Le journal est distribué dans les plus grands kiosques de Paris et des villes de province. C’est une diffusion à échelle nationale, mais dans de toutes petites quantités. Bref, les lecteurs ne doivent pas hésiter à faire plusieurs kiosques, à le demander, le redemander... Par ailleurs, l’abonnement reste le meilleur moyen d’avoir régulièrement son Tigre, et de soutenir l’existence du journal !

- Comment le journal est-il financé ?

On cherchait au départ 50.000 euros. L’impression en noir et blanc sur papier journal, c’est assez peu cher, et la plupart de nos coûts de fonctionnement sont réduits au minimum. On s’est dit qu’avec cette somme, on aurait le temps à la fois d’imprimer les premiers numéros, et de payer deux SR à mi-temps, un poste administratif, et les collaborateurs.
On s’est structurés en SARL, en ne cherchant que des apports de gens individuels. Comme on n’avait pas un centime personnel à investir, on s’est servi du système de « l’apport en industrie » : ça permet de détenir le contrôle rédactionnel à 51%, sans débourser d’argent... et sans pouvoir se faire d’argent sur nos parts. La liste des actionnaires est publique. Il y a une majorité d’amis ou de gens plus ou moins proches dont on estime le travail, et qui ont eu confiance en nous grâce à R de réel... dont la liste des métiers est plus que variée ! Grosso modo, c’est ce qu’on appelle de la « love money ». Et quelques parfaits inconnus, trouvés par bouche à oreille, ainsi qu’une structure d’investissement solidaire (CIGALE). On s’était dit, «à 25.000 euros, on peut y aller». Et là, comme par hasard, quand on a réuni les 25.000, on n’a plus trouvé personne... parce qu’on était moins motivés, et qu’il était temps de se préoccuper du rédactionnel, parce que c’est tout de même ça dont il s’agit. Là par exemple, alors qu’on est totalement acculés financièrement, on ne se préoccupe que du rédactionnel ; on prépare les sommaires jusqu’à l’été, en se disant que les lecteurs vont bien finir par arriver.
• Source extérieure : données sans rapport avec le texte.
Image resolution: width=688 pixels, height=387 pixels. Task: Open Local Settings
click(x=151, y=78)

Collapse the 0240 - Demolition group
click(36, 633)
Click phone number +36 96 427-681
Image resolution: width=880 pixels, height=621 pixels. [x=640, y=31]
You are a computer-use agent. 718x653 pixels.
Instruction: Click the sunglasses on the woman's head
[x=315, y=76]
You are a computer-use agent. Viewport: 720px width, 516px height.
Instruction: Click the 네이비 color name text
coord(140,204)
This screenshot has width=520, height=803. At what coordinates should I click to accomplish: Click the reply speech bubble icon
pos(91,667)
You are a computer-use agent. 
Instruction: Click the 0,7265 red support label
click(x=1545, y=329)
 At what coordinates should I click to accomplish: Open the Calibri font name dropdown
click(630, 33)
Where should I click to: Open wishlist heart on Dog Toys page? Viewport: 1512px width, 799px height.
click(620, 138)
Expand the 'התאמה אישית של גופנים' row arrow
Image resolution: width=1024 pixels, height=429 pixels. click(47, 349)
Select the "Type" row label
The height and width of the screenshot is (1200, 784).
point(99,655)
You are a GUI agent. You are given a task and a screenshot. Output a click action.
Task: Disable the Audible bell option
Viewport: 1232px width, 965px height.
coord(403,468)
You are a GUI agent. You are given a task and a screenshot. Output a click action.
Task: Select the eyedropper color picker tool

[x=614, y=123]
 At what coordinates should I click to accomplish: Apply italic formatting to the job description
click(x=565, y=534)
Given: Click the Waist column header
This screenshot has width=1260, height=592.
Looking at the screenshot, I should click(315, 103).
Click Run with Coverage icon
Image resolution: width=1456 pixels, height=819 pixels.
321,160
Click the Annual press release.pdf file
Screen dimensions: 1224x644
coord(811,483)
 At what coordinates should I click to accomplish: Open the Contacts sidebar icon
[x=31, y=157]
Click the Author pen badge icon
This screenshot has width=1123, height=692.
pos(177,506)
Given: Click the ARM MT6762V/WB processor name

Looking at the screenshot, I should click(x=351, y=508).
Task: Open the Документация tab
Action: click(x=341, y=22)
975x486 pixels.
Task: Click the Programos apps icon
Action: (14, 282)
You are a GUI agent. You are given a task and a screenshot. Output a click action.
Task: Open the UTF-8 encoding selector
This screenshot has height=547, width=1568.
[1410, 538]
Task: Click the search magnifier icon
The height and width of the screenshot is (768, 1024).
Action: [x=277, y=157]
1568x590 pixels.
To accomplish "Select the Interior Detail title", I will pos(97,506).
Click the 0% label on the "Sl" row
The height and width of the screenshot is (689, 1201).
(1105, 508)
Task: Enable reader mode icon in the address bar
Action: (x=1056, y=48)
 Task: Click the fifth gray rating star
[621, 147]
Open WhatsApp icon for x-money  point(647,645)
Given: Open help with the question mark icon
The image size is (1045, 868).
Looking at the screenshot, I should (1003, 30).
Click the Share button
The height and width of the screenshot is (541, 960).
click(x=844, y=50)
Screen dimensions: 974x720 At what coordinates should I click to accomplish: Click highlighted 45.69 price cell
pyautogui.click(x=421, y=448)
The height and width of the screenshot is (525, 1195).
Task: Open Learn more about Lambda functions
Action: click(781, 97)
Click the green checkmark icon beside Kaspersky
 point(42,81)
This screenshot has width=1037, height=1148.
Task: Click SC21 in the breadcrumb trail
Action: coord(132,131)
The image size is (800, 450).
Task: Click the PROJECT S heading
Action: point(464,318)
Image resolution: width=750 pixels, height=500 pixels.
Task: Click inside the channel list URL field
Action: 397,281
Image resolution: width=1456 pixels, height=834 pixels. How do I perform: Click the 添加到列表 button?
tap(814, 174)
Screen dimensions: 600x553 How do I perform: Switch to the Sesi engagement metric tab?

- Quelle est l’ambition du Tigre, quel est votre «modèle» (le Canard Enchaîné de Maréchal) ? Le Tigre va-t-il sauver le monde ? tout du moins la presse française ? Pensez-vous que vous représentez l’avenir des médias ?

C’est un certain état d’esprit qu’on veut sauver, pas la presse, ni le monde. Alors non, on ne pense pas du tout représenter l’avenir des médias... heureusement d’ailleurs, on s’ennuierait vite, on lancerait un projet en quadri avec de la pub et des brèves dans tous les sens !
Le Tigre ne peut être que radical, parce que c’est un projet extrêmement personnel et artistique avant d’être un projet de presse. Et si on ne trouve pas les quelques milliers de lecteurs nécessaires à la survie du Tigre, tant pis : on se sera bien amusés, on aura appris des choses et on aura rencontré des tas de gens passionnants, rien que dans la préparation des premiers numéros.
Monter un hebdo dans les conditions du Tigre, ça paraît très ambitieux, et en un sens ça l’est, mais c’est de l’ambition « décalée » : c’est avoir l’énergie et le courage de dire, alors que le monde entier vous pousse à renoncer, « on rêve de faire ce type de journal alors on va le faire » - et de trouver des astuces pour y arriver, et de rassembler des gens qui sont dans le même état d’esprit que nous pour se lancer dans cette aventure. Rien de plus. Ne pas renoncer à nos rêves et s’entourer de gens qui les rejoignent, c’est notre seule ambition.